Overall, there was no significant difference in the treatment outcome between the two groups at early follow-up. Hyperprolactinaemia was controlled in 61 % of all patients (56 % in the medical vs. 63 % in the surgical cohort; p = 0.53). There was no significant difference in the remission rate in patients with microprolactinomas (73 % in the medical vs. 67 % in the surgical cohort; p = 0.99) or with macroprolactinomas (48 % in the medical vs. 61 % in the surgical cohort; p = 0.32).
Long-term outcome
Median follow-up time was 90 months (range 13–408 months), with no difference between the two cohorts (p = 0.62). Serum PRL levels significantly decreased in both cohorts compared to baseline values: from 105 µg/L (IQR 84–653) to 14 µg/L (IQR 6–25) (p < 0.001) in the medical cohort, and from 182 µg/L (IQR 89–251) to 13 µg/L (IQR 8–20) (p < 0.001) in the surgical cohort. For neither cohort was there a significant decrease in serum PRL values from early to long-term follow-up: i.e., from 20 µg/L (IQR 10–38) to 14 µg/L (IQR 6–25); (p = 0.06) in the medical cohort, and from 13 µg/L (IQR 7–38) to 13 µg/L (IQR 8–20); (p = 0.16) in the surgical cohort. Hyperprolactinaemia was controlled in 78 % of patients in the medical cohort compared to 85 % of patients in the surgical cohort (p = 0.43). We noted hyperprolcatinaemia at last follow-up in 8 (22 %) women in the medical cohort. DA-agonists were administered in 5 (63 %) of them; namely, 2.5 mg bromocriptine in one patient, 37.5 µg quinagolid in three patients, and 0.5 mg cabergoline in one patient. In the three others, no DA-agonists were administered—although the cut-off was <30 µg/L—given that they were asymptomatic with concentration of PRL (median ± SD) of 33.2 ± 3.1 µg/L and normal gonadotropin concentrations. Hyperprolactinaemia was controlled in 79 % of patients with macroprolactinomas compared to 88 % of those with microprolactinomas (p = 0.30). Overall, there was no difference in the remission rate in patients with microprolactinomas (i.e., 82 % in the medical vs. 90 % in the surgical cohort; p = 0.59) or with macroprolactinomas (i.e., 76 % in the medical vs. 81 % in the surgical cohort; p = 0.76). All but one patient with invasive tumours who underwent surgery attained remission at long-term follow-up (67 %).

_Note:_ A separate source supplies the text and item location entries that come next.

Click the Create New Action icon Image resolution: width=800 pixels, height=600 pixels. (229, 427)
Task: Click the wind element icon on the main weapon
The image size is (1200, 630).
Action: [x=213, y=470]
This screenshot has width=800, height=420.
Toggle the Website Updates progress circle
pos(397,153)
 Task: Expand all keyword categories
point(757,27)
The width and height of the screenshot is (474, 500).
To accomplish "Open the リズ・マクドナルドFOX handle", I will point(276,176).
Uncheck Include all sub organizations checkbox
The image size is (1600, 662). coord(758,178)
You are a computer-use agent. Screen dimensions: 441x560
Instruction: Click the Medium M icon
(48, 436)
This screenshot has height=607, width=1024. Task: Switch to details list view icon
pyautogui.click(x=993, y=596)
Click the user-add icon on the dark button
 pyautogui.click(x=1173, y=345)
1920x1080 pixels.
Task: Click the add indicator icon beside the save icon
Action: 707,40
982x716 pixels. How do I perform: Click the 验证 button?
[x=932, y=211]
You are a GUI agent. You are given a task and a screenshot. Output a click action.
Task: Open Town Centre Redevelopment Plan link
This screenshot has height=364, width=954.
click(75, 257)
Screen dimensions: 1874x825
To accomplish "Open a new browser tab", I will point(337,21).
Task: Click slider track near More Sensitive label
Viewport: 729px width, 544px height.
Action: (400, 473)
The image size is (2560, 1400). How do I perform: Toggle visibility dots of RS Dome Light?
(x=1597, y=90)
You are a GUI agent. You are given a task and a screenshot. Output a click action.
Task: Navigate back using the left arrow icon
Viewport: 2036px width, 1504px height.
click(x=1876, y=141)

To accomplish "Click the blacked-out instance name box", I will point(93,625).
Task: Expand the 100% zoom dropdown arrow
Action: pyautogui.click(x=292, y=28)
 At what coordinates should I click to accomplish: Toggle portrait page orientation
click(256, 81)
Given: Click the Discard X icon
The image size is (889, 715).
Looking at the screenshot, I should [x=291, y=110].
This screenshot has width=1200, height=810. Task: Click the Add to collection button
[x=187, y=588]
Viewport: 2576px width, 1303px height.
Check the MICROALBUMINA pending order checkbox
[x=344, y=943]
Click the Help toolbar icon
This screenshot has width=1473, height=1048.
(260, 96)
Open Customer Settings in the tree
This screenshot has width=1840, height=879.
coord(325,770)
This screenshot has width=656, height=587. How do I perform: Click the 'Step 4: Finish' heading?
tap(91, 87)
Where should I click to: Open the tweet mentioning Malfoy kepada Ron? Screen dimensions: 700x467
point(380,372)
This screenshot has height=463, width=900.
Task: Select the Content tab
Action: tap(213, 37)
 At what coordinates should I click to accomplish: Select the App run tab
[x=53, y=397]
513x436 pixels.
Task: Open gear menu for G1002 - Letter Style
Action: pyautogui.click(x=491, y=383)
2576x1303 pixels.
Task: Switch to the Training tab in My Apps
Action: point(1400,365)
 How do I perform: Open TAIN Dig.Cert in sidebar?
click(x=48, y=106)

Control of hyperprolactinaemia required DA-agonist therapy in 32 % (bromocriptine 10 %; cabergoline 22 %) of patients who underwent primary surgical therapy vs. 64 % (bromocriptine 11 %; cabergoline 53 %) of patients who had primary medical therapy (p = 0.003; Fig. 1a). DA-agonist therapy was required by 36 % of patients with a microadenoma compared to 54 % of patients with a macroadenoma (p = 0.12; Fig. 1b). About half (52 %) of patients with a microadenoma in the medical cohort required DA-agonist therapy at the long-term follow-up compared to 27 % of patients in the surgical cohort (p = 0.06). In contrast, 91 % of patients with a macroadenoma in the medical cohort required DA-agonist therapy compared to 40 % in the surgical cohort (p = 0.01; Fig. 1c). In the medical cohort, 2 out of 36 patients (6 %) had surgery within 150 ± 36 months due to DA-agonist intolerance. Prolactinoma recurred in 34 % of patients in the medical cohort and in 25 % of patients in the surgical cohort (p = 0.35).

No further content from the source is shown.